CYNT. I don’t blush, sir, for I vow I don’t understand.
SIR PAUL. Pshaw, pshaw, you fib, you baggage, you do understand, and you shall understand; come, don’t be so nice. Gads-bud, don’t learn after your mother-in-law my lady here. Marry, heaven forbid that you should follow her example; that would spoil all indeed. Bless us! if you should take a vagary and make a rash resolution on your wedding night, to die a maid, as she did; all were ruined, all my hopes lost. My heart would break, and my estate would be left to the wide world, he? I hope you are a better Christian than to think of living a nun, he? Answer me?

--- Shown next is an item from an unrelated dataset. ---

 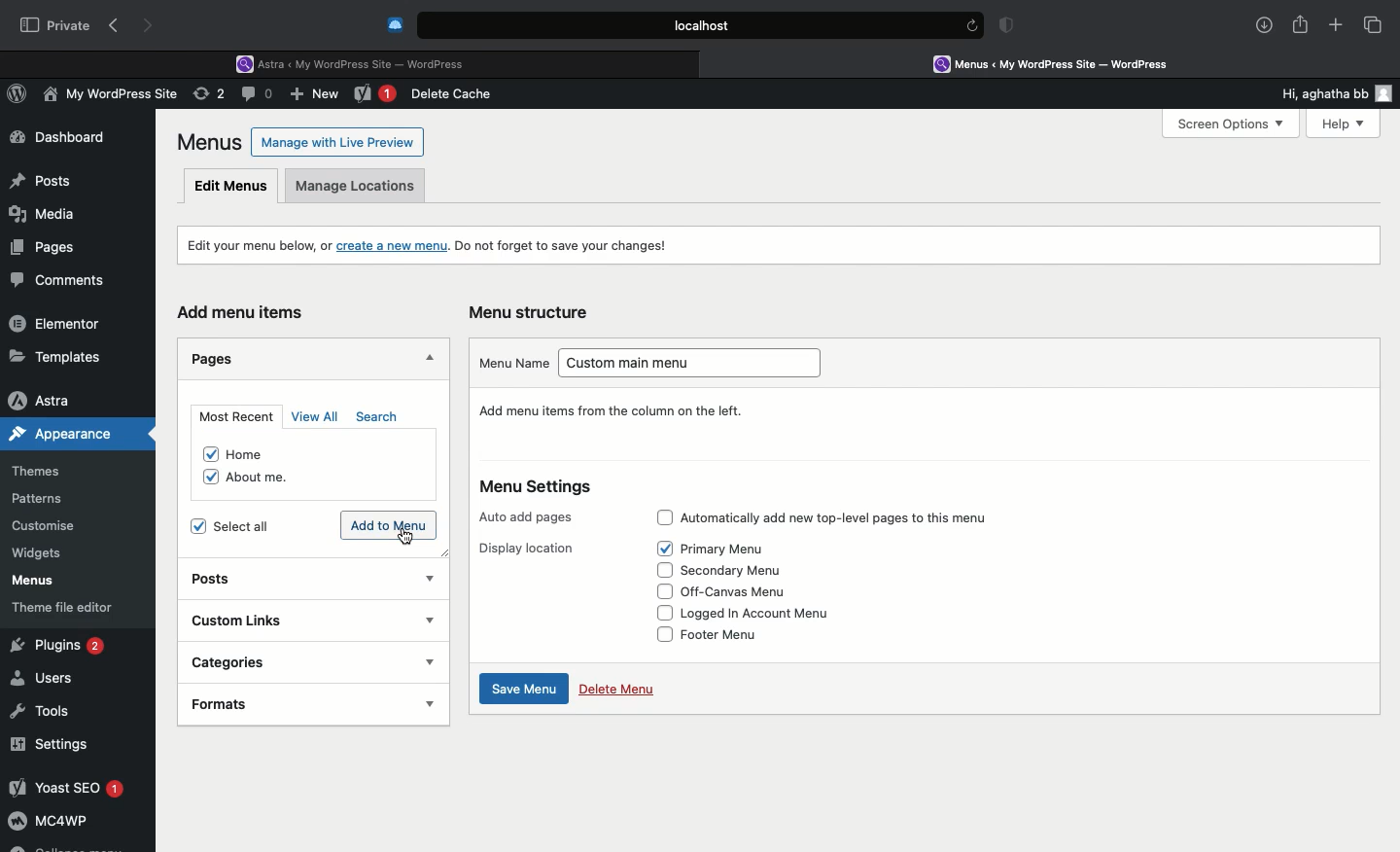 What do you see at coordinates (79, 433) in the screenshot?
I see `Appearance` at bounding box center [79, 433].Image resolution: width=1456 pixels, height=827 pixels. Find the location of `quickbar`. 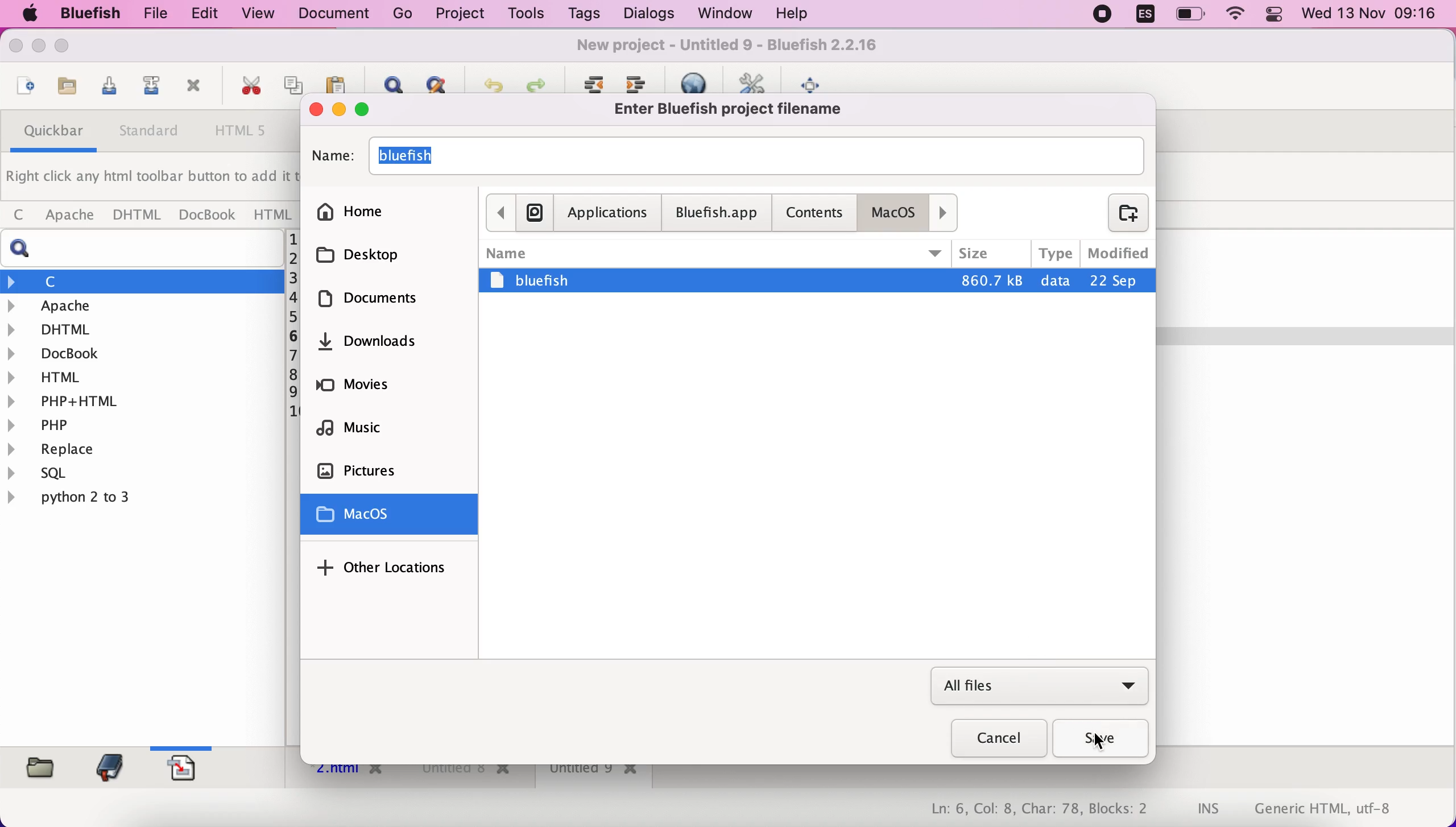

quickbar is located at coordinates (50, 134).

CYNT. I’m all obedience, sir, to your commands.
LADY PLYANT. [Having read the letter.] O dear Mr. Careless, I swear he writes charmingly, and he looks charmingly, and he has charmed me, as much as I have charmed him; and so I’ll tell him in the wardrobe when ’tis dark. O criminy! I hope Sir Paul has not seen both letters. [Puts the wrong letter hastily up, and gives him her own.] Sir Paul, here’s your letter; to-morrow morning I’ll settle accounts to your advantage.
SCENE IV.
[To them] Brisk.
BRISK. Sir Paul, gads-bud, you’re an uncivil person, let me tell you, and all that; and I did not think it had been in you.
SIR PAUL. O law, what’s the matter now? I hope you are not angry, Mr. Brisk.
BRISK. Deuce take me, I believe you intend to marry your daughter yourself; you’re always brooding over her like an old hen, as if she were not well hatched, egad, he.
SIR PAUL. Good strange! Mr. Brisk is such a merry facetious person, he, he, he. No, no, I have done with her, I have done with her now.